** STATED PROBLEM **
Render everything from the line containing "Given: Open the Pre-request Script tab" down to the line containing "Looking at the screenshot, I should point(759,247)." below as a two-column CSV with headers instruction and reply. Give one row per item, with its text and its answer each in a single quoted field, line breaks turned into spaces, and pictures left out.

***** LISTED RECORDS *****

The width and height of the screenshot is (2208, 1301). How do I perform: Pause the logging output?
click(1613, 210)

*****
***** LISTED RECORDS *****

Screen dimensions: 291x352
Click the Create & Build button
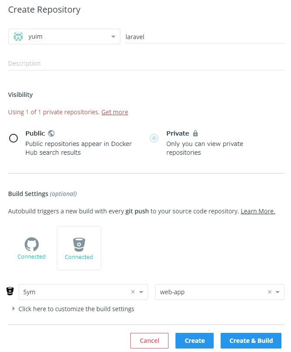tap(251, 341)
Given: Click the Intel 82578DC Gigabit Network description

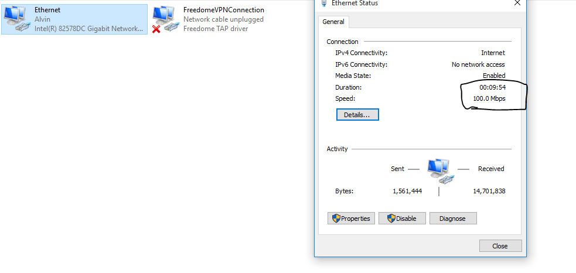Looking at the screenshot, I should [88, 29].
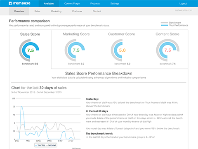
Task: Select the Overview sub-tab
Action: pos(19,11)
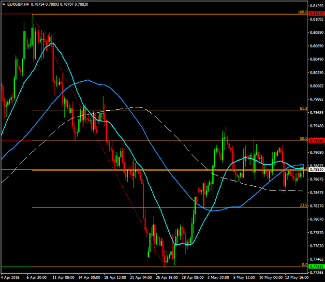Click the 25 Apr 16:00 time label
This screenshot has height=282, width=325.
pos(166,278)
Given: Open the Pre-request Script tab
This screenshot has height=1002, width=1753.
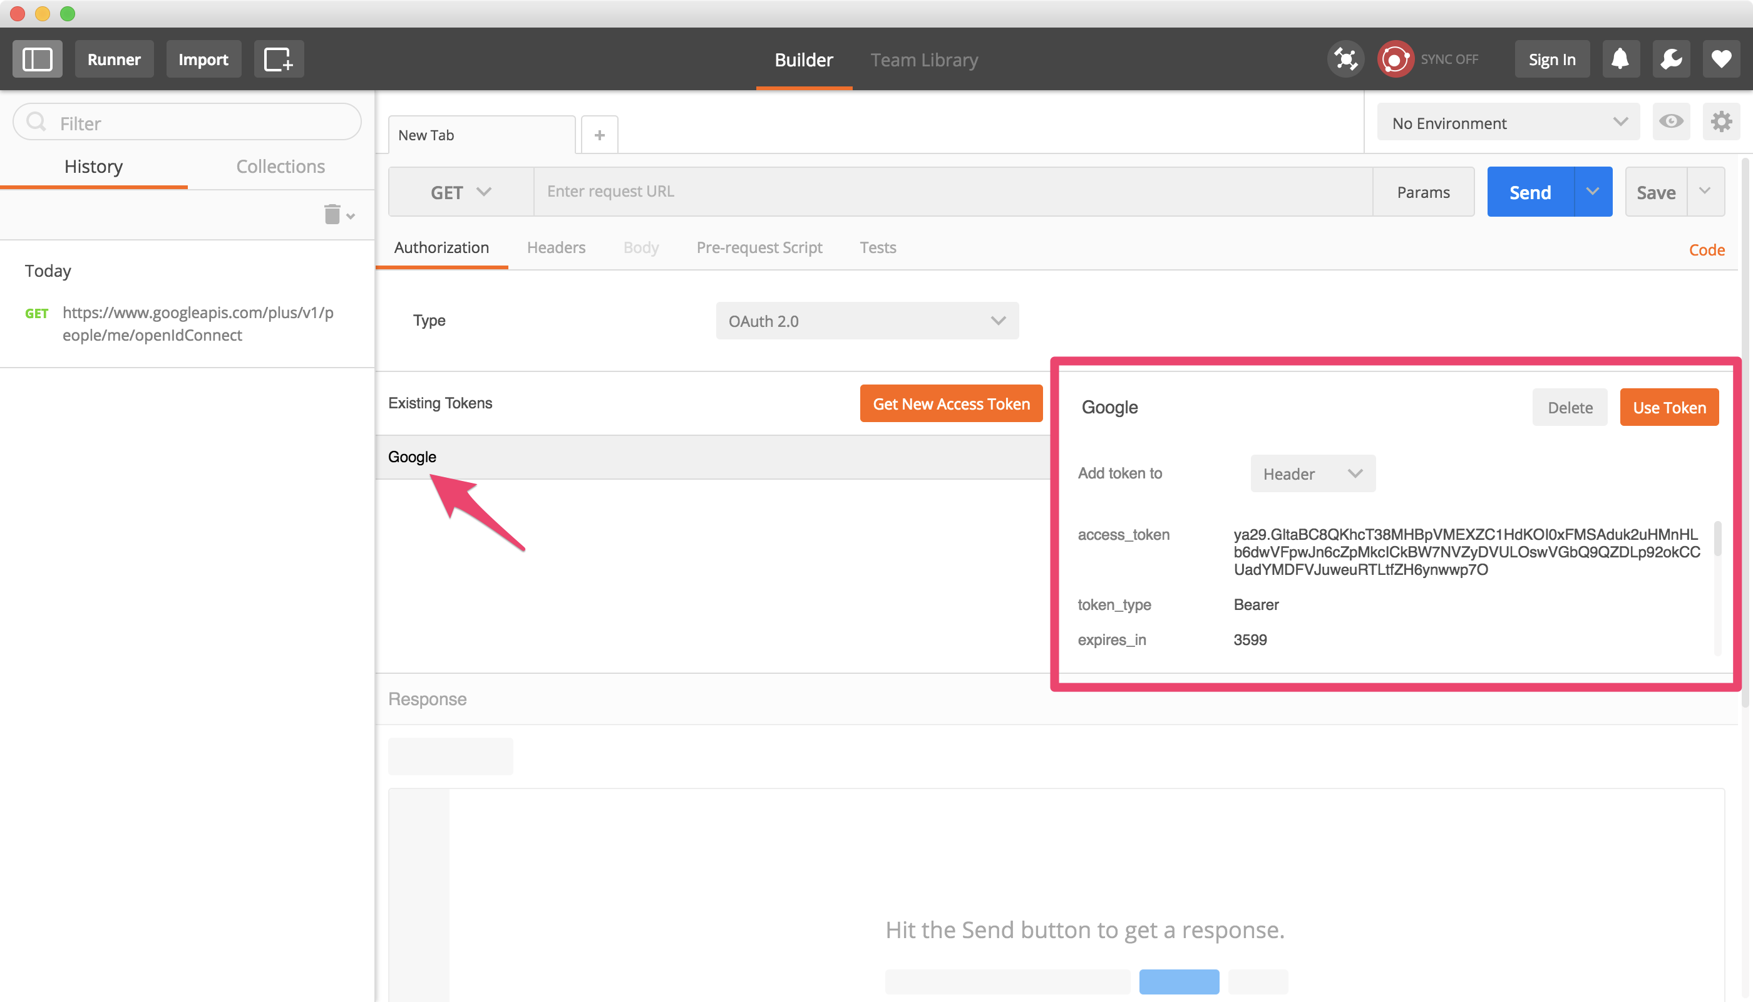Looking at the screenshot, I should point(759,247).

*****

** SOLUTION **
instruction,reply
"Given: Open the Pre-request Script tab This screenshot has height=1002, width=1753.","Looking at the screenshot, I should point(759,247)."